» Exercise objective
Only the lines holding "bell" are wanted. Copy every one from the records below.

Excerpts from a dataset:
- - -

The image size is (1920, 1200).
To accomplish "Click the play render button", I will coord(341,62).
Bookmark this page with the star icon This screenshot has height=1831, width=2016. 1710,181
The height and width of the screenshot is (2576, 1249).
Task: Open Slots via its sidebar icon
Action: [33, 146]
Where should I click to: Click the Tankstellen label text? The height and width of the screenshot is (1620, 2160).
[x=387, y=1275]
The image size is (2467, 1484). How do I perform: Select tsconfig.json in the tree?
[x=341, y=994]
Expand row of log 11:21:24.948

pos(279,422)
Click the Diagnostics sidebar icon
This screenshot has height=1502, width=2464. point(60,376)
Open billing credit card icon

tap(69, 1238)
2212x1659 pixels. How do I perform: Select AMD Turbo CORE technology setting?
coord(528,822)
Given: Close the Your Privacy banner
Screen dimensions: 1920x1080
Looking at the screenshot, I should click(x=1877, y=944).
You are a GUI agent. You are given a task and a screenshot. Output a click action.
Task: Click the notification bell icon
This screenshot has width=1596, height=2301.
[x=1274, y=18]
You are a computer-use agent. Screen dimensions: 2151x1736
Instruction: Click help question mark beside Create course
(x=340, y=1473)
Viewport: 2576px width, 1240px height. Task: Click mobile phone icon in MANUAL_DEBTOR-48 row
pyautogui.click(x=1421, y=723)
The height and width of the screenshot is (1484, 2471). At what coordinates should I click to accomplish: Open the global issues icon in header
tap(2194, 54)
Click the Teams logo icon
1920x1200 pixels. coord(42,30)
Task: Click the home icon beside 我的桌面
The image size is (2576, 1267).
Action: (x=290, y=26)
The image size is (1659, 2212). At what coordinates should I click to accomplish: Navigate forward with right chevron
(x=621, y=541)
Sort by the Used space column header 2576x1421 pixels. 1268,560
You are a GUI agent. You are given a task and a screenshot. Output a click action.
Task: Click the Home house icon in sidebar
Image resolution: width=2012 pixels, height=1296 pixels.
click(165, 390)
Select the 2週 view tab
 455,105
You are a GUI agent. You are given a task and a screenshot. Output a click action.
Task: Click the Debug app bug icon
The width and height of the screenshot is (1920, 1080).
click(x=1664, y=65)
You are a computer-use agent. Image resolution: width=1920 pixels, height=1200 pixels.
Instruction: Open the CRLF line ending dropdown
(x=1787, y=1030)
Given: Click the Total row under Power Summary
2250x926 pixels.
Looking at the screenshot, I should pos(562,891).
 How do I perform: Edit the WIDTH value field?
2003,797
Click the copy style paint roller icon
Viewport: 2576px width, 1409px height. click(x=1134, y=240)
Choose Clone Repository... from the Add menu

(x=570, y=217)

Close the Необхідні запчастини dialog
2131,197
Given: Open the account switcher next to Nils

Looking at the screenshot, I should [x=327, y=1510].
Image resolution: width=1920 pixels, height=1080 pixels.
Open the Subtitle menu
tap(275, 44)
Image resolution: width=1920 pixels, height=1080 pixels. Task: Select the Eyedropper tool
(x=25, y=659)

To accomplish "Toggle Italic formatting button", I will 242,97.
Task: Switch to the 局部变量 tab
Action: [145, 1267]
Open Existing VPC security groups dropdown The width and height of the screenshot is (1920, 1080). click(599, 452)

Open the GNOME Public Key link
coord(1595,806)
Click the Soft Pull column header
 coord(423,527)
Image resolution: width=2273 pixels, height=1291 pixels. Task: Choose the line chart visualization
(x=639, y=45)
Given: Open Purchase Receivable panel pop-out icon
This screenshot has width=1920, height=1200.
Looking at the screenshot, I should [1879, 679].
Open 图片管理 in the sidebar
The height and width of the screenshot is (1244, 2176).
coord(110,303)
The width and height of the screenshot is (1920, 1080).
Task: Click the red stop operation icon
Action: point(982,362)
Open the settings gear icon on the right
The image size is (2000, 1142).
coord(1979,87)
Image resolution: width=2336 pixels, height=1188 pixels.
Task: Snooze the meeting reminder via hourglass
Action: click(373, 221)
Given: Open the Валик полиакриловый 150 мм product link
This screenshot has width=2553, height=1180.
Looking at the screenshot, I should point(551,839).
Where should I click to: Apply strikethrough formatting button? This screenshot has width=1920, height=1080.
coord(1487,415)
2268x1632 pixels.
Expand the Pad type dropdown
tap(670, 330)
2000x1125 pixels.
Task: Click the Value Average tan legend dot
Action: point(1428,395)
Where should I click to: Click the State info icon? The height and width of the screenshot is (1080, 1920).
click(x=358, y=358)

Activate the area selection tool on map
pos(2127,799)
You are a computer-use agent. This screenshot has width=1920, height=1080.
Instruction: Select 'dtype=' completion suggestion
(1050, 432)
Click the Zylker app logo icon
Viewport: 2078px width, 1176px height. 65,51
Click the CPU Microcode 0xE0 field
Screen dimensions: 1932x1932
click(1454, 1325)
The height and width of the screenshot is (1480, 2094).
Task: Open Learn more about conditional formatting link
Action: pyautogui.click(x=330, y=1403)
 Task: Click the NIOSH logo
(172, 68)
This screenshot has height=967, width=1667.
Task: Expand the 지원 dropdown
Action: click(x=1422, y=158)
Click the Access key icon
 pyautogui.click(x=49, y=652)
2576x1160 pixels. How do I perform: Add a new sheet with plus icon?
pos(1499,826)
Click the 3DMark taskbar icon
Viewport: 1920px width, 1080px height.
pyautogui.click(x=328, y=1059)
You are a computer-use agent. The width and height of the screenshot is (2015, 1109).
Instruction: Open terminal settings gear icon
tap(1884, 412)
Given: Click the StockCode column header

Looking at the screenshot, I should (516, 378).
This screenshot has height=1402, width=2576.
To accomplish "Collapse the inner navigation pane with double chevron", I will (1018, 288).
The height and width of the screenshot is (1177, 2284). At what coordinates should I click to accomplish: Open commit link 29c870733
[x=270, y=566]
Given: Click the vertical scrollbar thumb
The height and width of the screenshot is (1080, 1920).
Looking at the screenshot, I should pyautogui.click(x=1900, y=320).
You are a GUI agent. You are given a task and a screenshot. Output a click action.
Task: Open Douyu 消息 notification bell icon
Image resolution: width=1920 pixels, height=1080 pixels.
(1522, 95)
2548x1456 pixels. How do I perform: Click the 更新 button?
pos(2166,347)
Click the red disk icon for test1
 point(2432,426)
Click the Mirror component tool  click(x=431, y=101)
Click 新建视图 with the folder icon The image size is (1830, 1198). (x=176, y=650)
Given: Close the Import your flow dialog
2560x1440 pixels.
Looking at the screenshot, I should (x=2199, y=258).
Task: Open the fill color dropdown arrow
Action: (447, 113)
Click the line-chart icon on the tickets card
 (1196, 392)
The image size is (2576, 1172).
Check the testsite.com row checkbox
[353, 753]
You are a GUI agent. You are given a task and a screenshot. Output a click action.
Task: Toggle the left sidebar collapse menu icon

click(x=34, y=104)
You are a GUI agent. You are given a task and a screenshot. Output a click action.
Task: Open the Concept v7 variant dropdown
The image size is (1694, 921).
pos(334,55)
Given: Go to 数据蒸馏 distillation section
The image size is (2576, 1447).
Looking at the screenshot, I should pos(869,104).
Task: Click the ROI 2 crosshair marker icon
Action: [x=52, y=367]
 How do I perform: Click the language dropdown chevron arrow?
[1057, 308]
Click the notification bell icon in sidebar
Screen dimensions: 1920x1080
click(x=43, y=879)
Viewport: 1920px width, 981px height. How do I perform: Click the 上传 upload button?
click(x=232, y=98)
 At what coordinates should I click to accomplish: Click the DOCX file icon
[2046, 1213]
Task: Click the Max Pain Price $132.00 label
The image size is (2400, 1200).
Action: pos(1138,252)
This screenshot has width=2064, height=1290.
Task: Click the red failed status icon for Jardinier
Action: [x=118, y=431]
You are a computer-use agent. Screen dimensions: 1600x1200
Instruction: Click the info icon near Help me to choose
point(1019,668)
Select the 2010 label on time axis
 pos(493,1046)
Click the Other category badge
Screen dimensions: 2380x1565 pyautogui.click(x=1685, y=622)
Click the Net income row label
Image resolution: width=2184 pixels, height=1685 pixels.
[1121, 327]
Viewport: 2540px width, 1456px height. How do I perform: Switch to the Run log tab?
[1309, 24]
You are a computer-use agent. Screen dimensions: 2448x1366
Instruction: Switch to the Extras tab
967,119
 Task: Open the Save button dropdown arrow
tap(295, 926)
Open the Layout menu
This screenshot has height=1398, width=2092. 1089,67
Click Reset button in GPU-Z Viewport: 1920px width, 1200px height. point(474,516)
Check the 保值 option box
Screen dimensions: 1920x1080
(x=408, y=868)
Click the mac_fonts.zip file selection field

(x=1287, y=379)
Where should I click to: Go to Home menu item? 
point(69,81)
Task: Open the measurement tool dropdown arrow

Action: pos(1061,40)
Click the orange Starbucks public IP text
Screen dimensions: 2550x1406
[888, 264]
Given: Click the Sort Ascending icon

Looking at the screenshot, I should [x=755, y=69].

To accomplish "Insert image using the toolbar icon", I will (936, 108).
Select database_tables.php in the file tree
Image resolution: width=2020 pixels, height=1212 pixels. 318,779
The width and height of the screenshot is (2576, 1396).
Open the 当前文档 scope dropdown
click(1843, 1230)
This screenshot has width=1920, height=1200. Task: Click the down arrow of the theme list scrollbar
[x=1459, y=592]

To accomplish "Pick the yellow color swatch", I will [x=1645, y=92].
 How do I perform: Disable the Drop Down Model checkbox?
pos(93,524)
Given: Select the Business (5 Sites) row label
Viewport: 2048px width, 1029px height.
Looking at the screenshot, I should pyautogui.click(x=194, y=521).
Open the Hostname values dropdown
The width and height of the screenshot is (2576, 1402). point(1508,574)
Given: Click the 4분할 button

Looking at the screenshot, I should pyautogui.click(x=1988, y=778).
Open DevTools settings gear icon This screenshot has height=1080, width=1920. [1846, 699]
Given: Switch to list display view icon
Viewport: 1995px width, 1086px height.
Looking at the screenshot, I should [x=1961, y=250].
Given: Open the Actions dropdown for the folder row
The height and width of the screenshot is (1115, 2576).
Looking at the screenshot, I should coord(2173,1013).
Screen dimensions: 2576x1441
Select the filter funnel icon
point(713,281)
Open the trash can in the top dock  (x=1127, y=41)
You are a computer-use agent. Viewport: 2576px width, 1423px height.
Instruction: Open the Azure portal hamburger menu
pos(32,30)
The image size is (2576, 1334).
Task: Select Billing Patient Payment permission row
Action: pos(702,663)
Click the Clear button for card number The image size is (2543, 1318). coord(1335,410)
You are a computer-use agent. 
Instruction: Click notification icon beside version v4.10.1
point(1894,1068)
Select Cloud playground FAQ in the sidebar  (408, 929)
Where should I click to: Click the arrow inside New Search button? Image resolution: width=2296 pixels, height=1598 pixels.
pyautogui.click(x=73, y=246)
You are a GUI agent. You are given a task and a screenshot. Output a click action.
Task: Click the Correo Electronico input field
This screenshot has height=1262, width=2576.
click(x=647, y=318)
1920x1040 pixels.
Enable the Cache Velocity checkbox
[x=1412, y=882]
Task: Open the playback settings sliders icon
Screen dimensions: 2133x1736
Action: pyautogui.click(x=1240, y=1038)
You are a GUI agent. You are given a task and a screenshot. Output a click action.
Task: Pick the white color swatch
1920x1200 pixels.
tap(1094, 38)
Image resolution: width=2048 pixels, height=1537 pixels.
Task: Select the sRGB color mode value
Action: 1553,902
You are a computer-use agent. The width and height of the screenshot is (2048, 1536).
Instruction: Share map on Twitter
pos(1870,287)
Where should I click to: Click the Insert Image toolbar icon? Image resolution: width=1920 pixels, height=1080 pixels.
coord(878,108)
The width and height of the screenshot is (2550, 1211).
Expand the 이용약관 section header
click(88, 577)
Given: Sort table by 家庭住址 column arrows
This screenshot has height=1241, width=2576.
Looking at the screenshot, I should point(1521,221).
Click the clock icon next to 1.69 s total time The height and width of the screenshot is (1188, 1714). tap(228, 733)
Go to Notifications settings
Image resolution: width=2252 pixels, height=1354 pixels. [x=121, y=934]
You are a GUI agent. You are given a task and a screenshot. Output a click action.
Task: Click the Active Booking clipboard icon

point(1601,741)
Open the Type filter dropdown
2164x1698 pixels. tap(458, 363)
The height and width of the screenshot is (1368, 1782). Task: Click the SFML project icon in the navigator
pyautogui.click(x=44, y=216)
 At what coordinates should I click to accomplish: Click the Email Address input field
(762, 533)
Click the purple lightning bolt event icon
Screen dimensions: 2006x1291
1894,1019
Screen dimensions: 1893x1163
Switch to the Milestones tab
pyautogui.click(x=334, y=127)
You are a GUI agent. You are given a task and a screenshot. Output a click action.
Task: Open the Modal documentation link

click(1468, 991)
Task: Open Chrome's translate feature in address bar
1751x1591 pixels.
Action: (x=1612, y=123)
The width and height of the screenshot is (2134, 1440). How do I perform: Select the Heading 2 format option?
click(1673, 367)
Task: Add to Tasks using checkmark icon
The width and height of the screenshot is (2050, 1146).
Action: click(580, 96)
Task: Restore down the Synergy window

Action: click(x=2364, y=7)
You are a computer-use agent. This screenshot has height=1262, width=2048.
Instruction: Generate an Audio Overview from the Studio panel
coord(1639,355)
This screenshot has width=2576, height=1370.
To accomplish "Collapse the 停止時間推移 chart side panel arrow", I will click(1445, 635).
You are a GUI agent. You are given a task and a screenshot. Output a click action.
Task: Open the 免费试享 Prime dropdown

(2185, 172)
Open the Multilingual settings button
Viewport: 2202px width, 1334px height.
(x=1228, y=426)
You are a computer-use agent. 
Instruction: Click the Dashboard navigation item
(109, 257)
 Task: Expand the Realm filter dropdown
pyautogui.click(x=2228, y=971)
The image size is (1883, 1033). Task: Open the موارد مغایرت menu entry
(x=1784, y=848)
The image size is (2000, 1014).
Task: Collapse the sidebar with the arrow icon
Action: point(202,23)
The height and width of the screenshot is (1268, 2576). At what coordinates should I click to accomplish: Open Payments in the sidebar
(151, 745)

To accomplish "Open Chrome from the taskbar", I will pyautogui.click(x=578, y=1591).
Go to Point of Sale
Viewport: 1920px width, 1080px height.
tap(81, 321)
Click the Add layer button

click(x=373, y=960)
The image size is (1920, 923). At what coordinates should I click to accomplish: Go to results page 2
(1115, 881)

- - -

» Response
Task: Click the notification bell icon
Task: Open Douyu 消息 notification bell icon
Click the notification bell icon in sidebar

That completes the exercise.